Journal of Clinical Virology, 2020
Measles outbreaks are increasingly reported among countries that were close-to-eliminate measles infection. There are few reports of clinical characteristics of measles in adults in the contemporary literature. In this study we aim to describe the clinical characteristics and complications of measles infection in hospitalized adults during the recent epidemic in Greece. Methods: A multicentre observational retrospective study was conducted in three tertiary hospitals in Greece. All adult hospitalized patients (≥18 years old) with serologically confirmed and/or clinical features compatible with measles were included.
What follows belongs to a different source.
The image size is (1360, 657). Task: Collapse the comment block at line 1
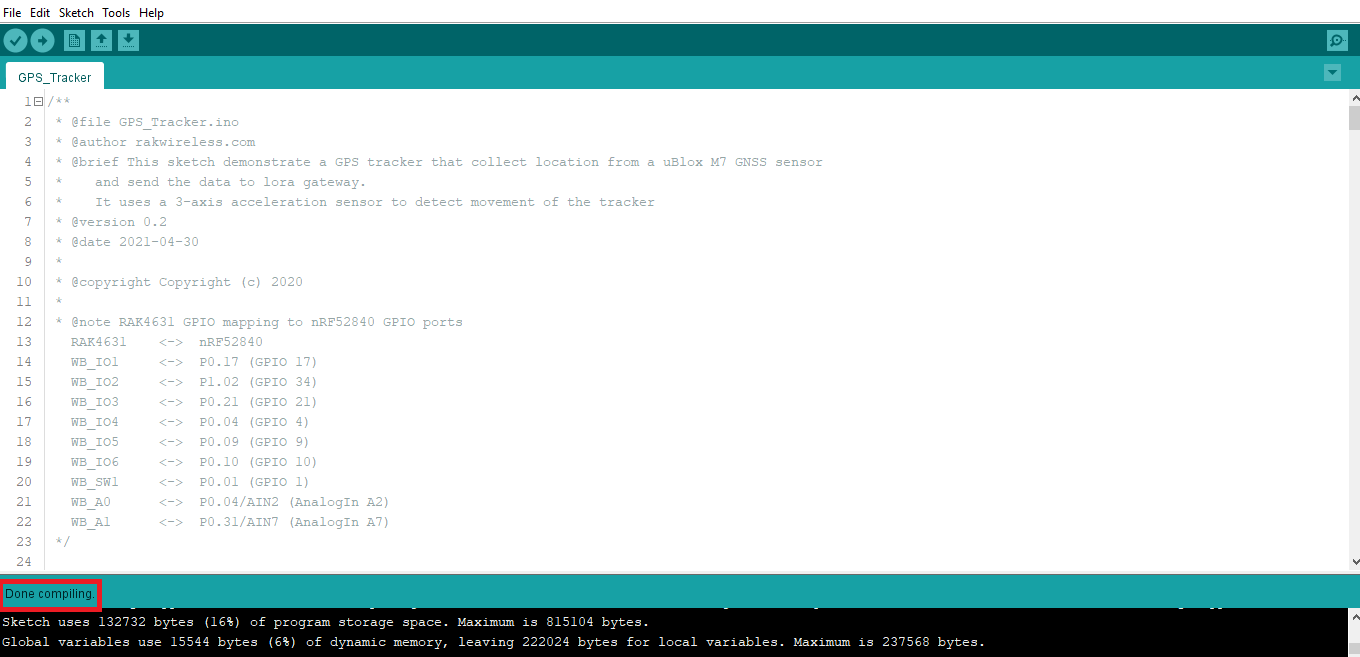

Pediatric patients and patients with missing data were excluded. Results: In total, 93 patients, 40 males (43 %) and 53 females (57 %), mostly young patients were included. Most of them (87 %) had no past medical history. Among women, 4 were pregnant. 56 (60.2 %) and 25 (26.9 %) patients reported either unknown or incomplete vaccination for measles. Ribavirin was administered in 8 (8.6 %) patients. Pneumonitis and hepatic involvement were the most common complications, occurring in 43 (46.2 %) and 75 (80.6 %) patients respectively. Pneumonitis was significantly associated with male sex, older age, lower lymphocyte counts and higher C-reactive protein (CRP) on admission. One pregnant woman suffered spontaneous fetal miscarriage and one patient died due to acute respiratory distress syndrome (ARDS) and high-risk pulmonary embolism. Conclusion: Considerable proportions of incompletely vaccinated or unvaccinated adults have led to the reemergence of measles in countries with reported close-to-elimination rates. Pneumonitis is a major complication among adults with measles. More studies are imperative in order to explore the role of immune paresis in measles.